Eclairage

La Puissance publique s’attaque aux pratiques anticoncurrentielles

Les pouvoirs publics veulent faire respecter l’équilibre des relations entre les grands groupes et leurs partenaires, souvent des entreprises de tailles modestes.

La récente condamnation d’Amazon souligne une nouvelle fois, ici comme ailleurs, une volonté sans faille de la Puissance publique de mettre un terme aux déséquilibres sans réciprocité dans les relations commerciales. Dans toutes les relations commerciales, celles qui lient les acteurs de l’assurance n’y échappent pas. Il ne s’agit pas uniquement d’une question juridique, mais bien de la nature des relations économiques et in fine du respect de la valeur ajoutée dégagée par chacun des partenaires.
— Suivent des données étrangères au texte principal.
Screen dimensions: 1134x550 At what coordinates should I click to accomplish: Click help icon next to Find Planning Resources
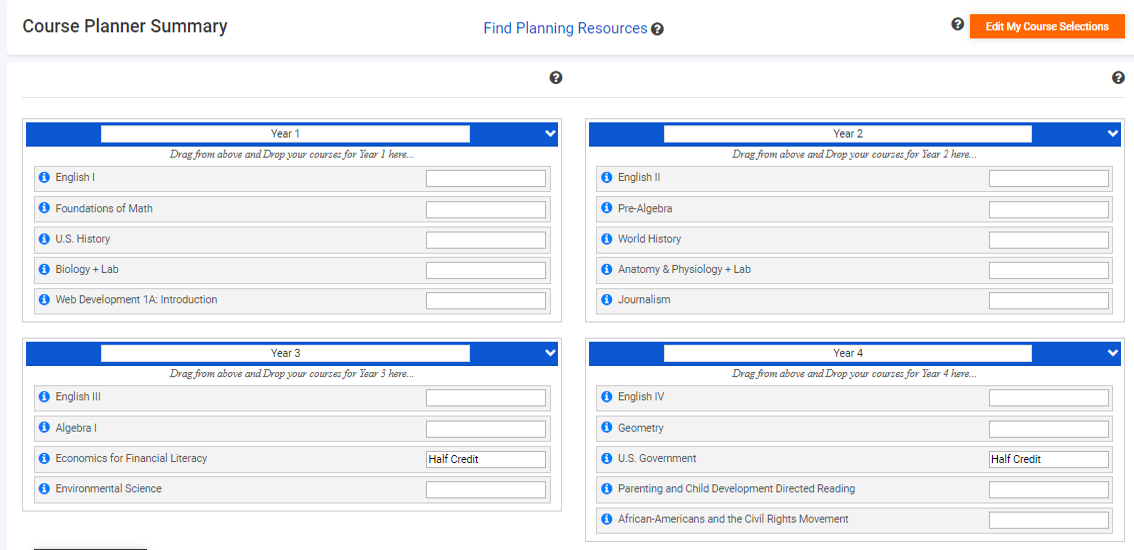(657, 29)
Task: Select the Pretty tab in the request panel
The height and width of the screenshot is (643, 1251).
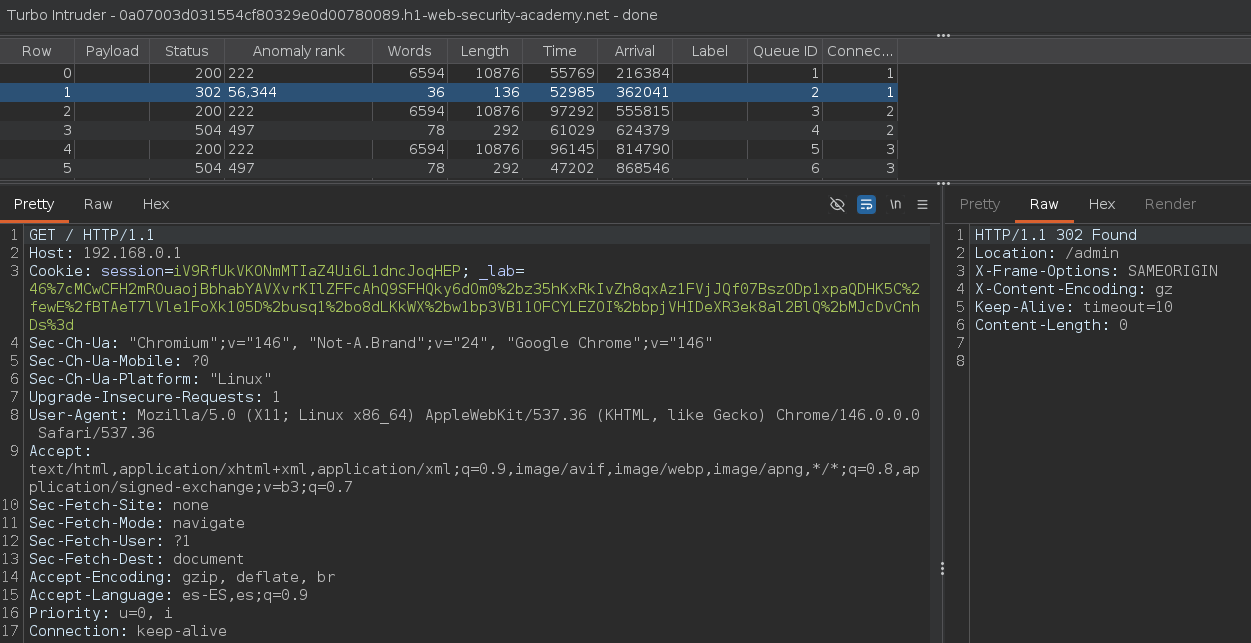Action: 34,204
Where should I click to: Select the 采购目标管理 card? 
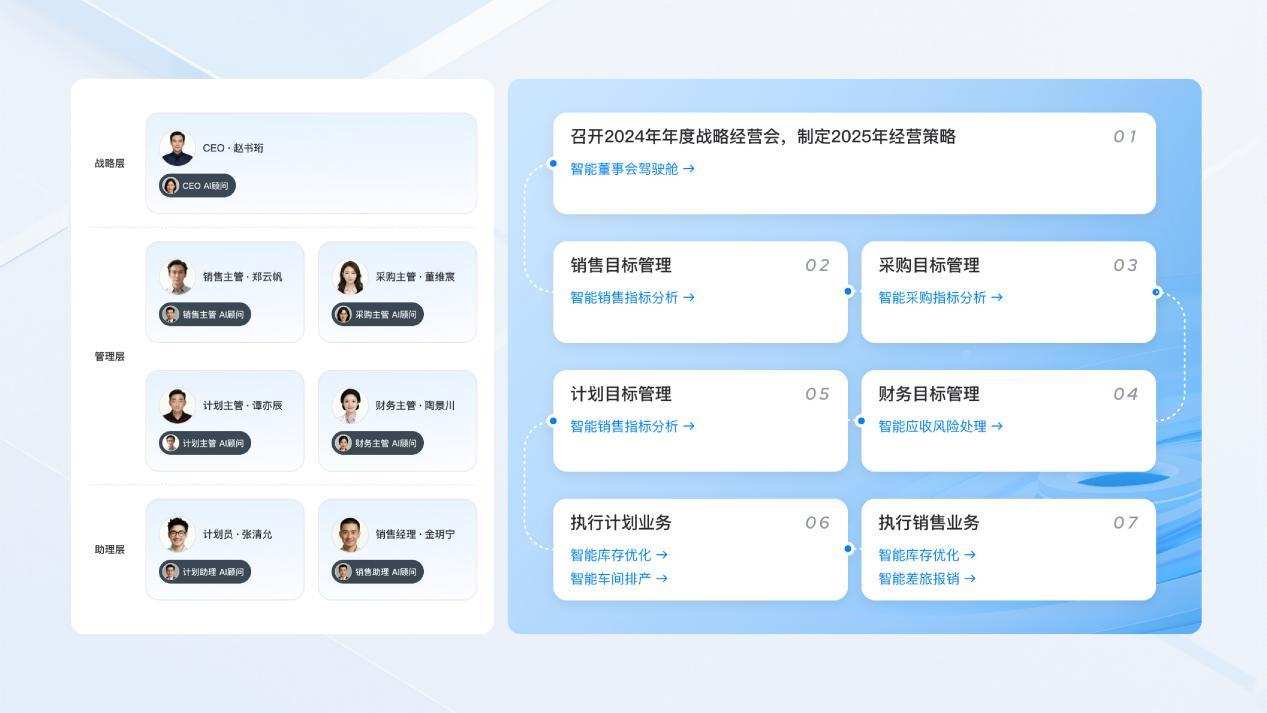(1007, 292)
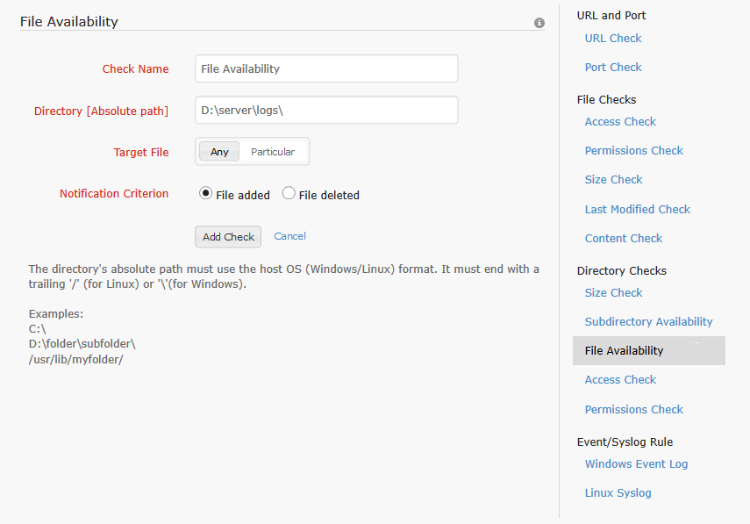
Task: Cancel the File Availability check form
Action: pos(290,237)
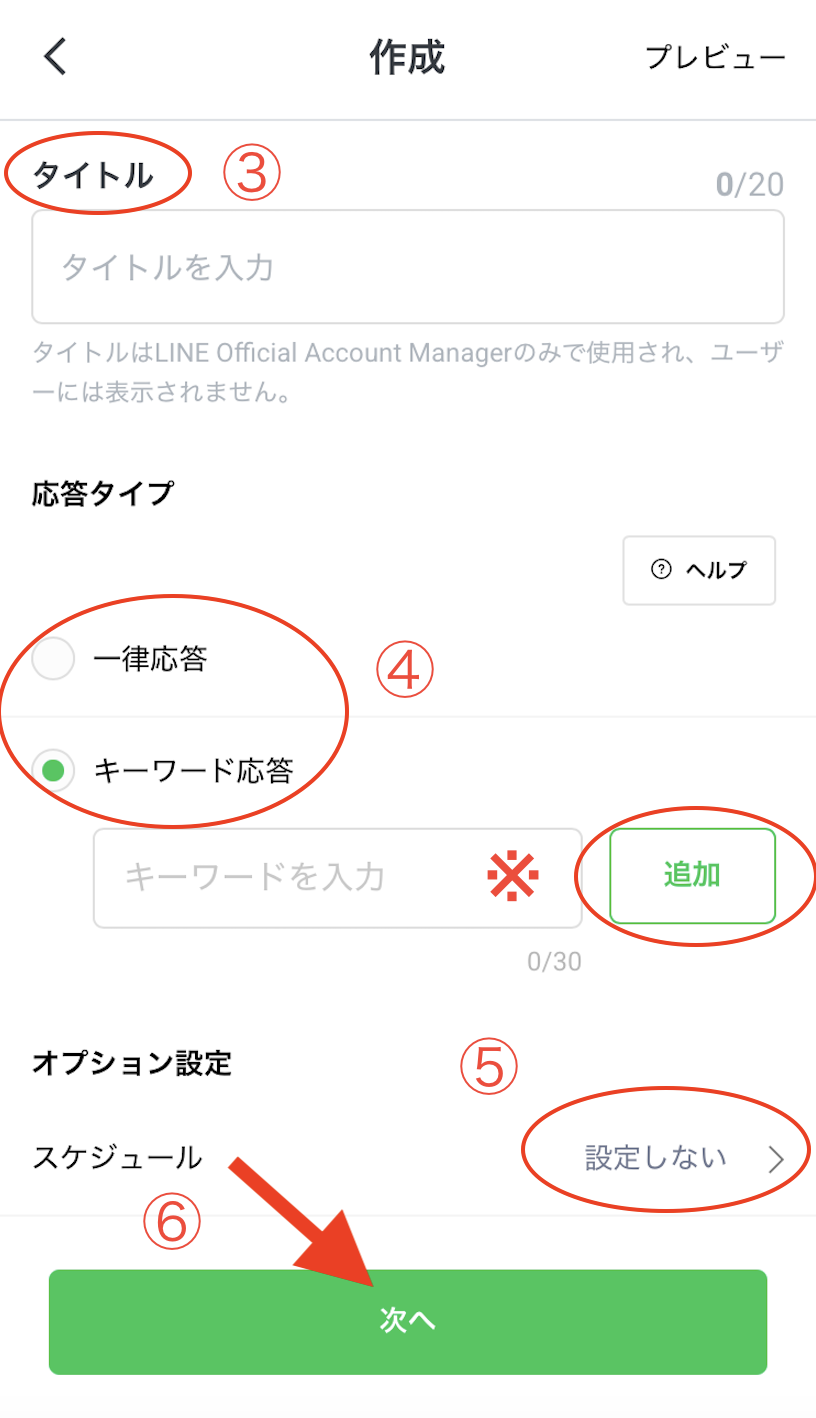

Dans le cas d’Amazon, il s’agit de sa place de marché et des 10 000 PME qui génèrent une part importante des ventes (58% en 2018). Certes, la plateforme permet à de nombreuses entreprises de profiter de son effet locomotive, mais elles lui apportent une contribution non négligeable sous la forme de redevances (de 10 à 20% des ventes). Par ailleurs, la plateforme leur facture diverses prestations et récupère des données qui lui permettent d’affiner sa connaissance des besoins et des comportements des consommateurs. Ce qui entre dans son modèle économique.

Le 2 septembre, le Tribunal de Commerce de PARIS a prononcé un jugement condamnant deux entités du groupe Amazon à payer une amende civile de 4 Millions d’euros et à modifier plusieurs clauses des CGU de leur marketplace, ceci dans les 6 mois et sous astreinte de 10 000 euros par jour de retard.

C’est le Ministre de l’Economie qui avait assigné Amazon en responsabilité quasi-délictuelle, à la suite d’une enquête de la Répression des Fraudes en 2015-2016. Celle-ci a identifié dans les contrats liant Amazon à des vendeurs tiers plusieurs clauses imposées sans négociation effective réelle et conduisant à un déséquilibre significatif de la relation contractuelle : possibilité de modification, de suspension ou de résiliation unilatérale du contrat à tout moment et sans préavis, d’annulation du compte vendeur ou de ses transactions, d’alignement forcé sur les meilleures conditions des propres canaux de vente d’Amazon, d’exonération de responsabilité, etc…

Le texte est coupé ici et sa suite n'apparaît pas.